Anhand der von dem evangelische Pfarrer Gottlieb Tobias Wilhelm (1758-1811) zwischen 1804 und 1806 veröffentlichten dreibändigen "Unterhaltungen über den Menschen" skizziert Mark Häberlein die durchaus intensive Rezeption und Diskussion sowohl des transatlantischen Sklavenhandels als auch der Bestrebungen zu dessen Abschaffung aus. Eine Analyse der von Wilhelm benutzten Quellen verweist zudem auf die medialen Kanäle, über die Informationen über Kolonien, Sklaverei und Sklavenhandel in der damaligen Zeit zirkulierten. Eine spannende Sammlung von Briefen, die von Kindern in den Gemeinden der Herrnhuter an versklavte Kinder in Surinam geschickt wurden, steht dann im Mittelpunkt des Beitrags von Jessica Cronshagen. Die unreflektierte Akzeptanz der Sklaverei, die in diesen Texten direkt ausgedrückt oder zumindest impliziert wird, erklärt, warum sich diese Institution so lange weitgehend unbehelligt in den Köpfen der Zeitgenoss*innen halten konnte. In dem letzten Artikel des Sammelbandes analysiert Sarah Lentz die öffentliche Reaktion auf eine gerichtliche Untersuchung aus den 1840er Jahren gegen drei hanseatische Schiffe, die wegen des Verdachts auf Sklavenhandel beschlagnahmt wurden. Die deutsche Presse wies jeden Hinweis auf eine Beteiligung zurück und vermutetet britische Propaganda hinter den Anschuldigungen. Die Argumente einer vermeintlichen deutschen moralischen Überlegenheit, die sich auf die angebliche Abwesenheit Deutschlands vom Sklavenhandel stützten, wurden sogar von deutschen Abolitionisten vertreten.

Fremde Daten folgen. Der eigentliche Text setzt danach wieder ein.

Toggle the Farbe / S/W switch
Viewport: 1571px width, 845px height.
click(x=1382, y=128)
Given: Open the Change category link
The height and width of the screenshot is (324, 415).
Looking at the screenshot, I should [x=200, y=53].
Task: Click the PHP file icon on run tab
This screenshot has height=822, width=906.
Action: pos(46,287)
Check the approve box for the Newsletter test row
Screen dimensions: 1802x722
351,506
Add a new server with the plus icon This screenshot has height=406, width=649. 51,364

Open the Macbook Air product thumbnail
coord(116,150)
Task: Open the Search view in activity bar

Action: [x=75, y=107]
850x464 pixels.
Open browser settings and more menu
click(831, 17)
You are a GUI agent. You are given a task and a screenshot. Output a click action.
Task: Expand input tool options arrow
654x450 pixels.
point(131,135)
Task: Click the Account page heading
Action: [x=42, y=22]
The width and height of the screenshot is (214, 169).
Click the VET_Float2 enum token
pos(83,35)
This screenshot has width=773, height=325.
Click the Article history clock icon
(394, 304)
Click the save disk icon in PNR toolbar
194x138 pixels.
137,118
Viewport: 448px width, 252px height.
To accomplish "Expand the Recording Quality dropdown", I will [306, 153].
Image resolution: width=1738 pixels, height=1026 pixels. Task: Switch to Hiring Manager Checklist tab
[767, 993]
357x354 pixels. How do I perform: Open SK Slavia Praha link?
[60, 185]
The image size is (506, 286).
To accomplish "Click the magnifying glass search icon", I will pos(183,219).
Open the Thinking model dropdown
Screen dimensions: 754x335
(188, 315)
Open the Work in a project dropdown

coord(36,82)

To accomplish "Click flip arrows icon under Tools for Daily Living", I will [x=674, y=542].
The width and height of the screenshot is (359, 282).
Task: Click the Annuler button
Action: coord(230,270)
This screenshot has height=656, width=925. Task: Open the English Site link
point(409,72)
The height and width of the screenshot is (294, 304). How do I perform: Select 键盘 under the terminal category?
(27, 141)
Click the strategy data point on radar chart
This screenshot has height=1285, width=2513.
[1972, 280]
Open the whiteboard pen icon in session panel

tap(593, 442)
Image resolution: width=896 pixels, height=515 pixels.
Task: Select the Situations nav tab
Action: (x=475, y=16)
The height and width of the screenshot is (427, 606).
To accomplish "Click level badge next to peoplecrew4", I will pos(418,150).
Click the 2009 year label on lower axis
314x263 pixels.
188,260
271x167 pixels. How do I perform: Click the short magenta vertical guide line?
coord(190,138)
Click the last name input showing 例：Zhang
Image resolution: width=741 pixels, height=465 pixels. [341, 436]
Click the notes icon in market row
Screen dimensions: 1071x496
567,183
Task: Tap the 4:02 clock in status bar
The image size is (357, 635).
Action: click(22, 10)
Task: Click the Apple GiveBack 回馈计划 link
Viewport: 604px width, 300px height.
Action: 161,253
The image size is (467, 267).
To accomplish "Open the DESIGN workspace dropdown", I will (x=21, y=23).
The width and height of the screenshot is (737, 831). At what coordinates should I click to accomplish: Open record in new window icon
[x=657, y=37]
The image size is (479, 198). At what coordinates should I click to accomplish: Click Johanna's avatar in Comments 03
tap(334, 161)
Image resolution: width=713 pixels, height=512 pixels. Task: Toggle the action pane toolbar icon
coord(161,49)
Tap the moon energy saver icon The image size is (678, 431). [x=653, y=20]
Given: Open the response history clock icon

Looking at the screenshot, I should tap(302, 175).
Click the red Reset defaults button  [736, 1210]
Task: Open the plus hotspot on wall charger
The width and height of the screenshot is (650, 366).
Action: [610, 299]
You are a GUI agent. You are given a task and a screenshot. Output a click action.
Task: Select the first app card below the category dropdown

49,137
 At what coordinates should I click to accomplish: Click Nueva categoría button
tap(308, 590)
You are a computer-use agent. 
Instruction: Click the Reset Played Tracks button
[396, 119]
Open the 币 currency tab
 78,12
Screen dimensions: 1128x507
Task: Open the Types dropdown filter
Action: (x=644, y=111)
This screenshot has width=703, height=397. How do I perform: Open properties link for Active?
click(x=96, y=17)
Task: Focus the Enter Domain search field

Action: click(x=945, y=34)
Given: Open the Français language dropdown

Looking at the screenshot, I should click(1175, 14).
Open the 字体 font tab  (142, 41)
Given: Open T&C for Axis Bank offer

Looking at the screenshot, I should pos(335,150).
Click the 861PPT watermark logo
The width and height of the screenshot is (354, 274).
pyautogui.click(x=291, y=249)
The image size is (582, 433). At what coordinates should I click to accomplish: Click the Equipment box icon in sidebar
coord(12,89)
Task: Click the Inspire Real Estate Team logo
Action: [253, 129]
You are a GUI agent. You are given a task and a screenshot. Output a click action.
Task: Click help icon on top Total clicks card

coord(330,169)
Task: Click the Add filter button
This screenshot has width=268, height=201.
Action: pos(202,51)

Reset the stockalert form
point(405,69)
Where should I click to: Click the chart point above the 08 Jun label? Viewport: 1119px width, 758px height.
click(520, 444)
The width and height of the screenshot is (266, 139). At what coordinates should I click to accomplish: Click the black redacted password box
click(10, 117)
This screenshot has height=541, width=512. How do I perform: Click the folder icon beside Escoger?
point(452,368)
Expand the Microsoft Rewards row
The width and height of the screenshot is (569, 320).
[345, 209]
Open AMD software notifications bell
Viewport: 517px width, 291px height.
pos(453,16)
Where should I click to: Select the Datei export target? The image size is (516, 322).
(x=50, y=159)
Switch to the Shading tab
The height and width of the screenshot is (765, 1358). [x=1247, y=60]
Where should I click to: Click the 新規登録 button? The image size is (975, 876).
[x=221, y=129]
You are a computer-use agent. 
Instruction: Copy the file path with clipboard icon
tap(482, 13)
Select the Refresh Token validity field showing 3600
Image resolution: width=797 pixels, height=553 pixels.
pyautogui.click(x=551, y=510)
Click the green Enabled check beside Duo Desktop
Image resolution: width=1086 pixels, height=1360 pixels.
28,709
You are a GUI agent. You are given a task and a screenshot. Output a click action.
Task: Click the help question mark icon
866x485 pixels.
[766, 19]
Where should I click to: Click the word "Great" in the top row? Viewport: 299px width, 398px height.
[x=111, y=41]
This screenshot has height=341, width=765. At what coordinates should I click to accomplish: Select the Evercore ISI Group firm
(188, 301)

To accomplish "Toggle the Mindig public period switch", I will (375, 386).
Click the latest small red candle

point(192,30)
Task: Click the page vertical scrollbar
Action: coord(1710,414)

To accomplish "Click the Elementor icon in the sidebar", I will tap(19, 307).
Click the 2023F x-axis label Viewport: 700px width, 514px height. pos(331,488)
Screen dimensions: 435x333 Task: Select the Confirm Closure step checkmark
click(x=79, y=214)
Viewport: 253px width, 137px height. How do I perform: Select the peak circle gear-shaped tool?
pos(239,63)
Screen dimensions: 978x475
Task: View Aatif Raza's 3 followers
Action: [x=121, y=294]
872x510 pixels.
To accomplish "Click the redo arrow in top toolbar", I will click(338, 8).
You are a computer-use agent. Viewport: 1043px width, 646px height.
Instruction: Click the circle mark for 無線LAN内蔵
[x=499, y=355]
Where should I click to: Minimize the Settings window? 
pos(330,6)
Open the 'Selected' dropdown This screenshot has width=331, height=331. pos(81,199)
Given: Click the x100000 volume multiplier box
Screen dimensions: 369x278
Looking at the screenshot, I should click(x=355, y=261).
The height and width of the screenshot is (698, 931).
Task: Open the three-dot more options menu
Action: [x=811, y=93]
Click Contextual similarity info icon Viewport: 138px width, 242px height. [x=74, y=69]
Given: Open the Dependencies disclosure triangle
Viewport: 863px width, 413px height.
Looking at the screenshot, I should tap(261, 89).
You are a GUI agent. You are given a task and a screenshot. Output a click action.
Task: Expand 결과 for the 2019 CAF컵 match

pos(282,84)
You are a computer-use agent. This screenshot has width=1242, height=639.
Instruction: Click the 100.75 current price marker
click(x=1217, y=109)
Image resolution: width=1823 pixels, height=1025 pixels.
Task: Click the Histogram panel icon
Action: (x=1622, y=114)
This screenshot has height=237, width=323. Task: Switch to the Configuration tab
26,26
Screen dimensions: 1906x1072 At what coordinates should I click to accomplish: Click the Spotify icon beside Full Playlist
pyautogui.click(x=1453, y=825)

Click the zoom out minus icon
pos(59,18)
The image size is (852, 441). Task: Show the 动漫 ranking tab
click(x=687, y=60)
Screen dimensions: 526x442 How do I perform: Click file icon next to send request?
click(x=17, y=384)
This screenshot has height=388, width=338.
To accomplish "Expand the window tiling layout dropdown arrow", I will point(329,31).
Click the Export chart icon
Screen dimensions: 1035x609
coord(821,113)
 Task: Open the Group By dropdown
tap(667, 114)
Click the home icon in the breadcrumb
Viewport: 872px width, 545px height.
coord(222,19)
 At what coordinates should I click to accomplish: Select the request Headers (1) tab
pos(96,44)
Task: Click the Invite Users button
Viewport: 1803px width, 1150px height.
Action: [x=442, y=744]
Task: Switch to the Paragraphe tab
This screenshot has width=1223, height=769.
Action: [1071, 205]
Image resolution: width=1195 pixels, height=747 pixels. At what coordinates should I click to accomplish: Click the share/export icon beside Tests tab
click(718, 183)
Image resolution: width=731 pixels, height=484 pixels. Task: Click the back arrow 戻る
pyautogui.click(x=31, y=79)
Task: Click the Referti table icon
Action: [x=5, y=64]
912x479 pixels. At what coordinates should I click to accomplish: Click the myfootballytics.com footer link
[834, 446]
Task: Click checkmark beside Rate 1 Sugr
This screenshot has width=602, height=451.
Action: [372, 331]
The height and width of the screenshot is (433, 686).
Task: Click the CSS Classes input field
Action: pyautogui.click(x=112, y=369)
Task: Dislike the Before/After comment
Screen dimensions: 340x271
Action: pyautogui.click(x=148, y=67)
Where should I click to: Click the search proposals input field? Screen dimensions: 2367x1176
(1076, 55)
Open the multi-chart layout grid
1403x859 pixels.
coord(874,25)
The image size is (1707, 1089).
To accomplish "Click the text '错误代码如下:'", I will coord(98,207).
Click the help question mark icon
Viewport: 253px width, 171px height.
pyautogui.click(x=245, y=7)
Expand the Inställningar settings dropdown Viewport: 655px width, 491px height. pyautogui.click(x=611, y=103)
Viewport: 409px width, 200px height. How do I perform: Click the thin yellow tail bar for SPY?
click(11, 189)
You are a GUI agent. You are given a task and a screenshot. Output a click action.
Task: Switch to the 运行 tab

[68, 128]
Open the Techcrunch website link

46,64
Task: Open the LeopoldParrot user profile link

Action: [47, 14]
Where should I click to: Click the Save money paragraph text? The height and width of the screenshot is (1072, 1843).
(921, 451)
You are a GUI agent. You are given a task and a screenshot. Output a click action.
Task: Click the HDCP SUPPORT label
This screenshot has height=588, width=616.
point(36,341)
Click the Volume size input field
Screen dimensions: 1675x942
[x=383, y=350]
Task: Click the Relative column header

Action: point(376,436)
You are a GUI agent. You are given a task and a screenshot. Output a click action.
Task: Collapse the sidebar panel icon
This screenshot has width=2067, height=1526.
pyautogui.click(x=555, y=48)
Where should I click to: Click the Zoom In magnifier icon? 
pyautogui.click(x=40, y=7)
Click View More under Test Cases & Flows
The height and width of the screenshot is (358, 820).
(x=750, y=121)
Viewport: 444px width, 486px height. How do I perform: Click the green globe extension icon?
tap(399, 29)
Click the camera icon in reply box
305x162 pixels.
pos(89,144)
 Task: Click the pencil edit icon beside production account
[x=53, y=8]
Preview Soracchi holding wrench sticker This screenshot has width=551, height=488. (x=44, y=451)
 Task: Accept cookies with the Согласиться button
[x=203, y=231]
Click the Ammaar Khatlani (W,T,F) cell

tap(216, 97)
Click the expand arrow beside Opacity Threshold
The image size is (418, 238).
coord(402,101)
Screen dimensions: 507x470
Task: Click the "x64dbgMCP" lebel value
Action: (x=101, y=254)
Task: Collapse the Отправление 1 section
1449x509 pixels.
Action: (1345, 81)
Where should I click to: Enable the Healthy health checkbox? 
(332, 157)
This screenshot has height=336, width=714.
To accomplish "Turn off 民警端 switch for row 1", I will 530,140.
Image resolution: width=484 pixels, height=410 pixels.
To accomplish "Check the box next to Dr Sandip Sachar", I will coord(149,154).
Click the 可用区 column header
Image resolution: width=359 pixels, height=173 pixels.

Zwar muss eine umfassende und systematische Untersuchung der vielfältigen deutschen Verstrickungen mit der (transatlantischen) Sklaverei noch geschrieben werden, doch liefern die aufschlussreichen Aufsätze des Bandes (und dann die aus dem ERC-Projekt erwachsenen Monographien) für ein solches Unterfangen erste substantielle Anknüpfungspunkte.
Anmerkungen:
[1] Josef Köstlbauer: "SklavInnen, Geschwister oder ZeugInnen - Positionen und Wahrnehmung außereuropäischer Menschen in den Herrnhutergemeinden des 18. Jahrhunderts"; Annika Bärwald: "Arbeit transkontinental: Nicht-Europäische ArbeiterInnen in der Region Hamburg, 1750-1840"; Julia Holzmann: "Verschleppte und versklavte Menschen in den Niederlanden im langen 18. Jahrhundert"; Jasper Hagedorn (seit September 2019): "Bremen als Teil der atlantischen Sklavenökonomie. Überseeexporte und der städtische Sklavereidiskurs 1780-1860."
[2] Felix Brahm / Eve Rosenhaft (eds.): Slavery Hinterland. Transatlantic Slavery and Continental Europe, 1680-1850, Woodbridge: Boydell Press 2016. Siehe meine Besprechung: sehepunkte 20,1 (2020).
[3] Jutta Wimmler / Klaus Weber (eds.), Globalized Peripheries. Central Europe and the Atlantic World, 1680-1860. Woodbridge: The Bodydell Press 2020. Siehe meine Besprechung in diesem Forum.
[4] Die Veröffentlichung des im Juni 2017 durchgeführten Workshops "Negotiating Status and Scope of Action - Interrelations between Slavery and Other Forms of Dependency in Early Modern Europe" steht noch aus.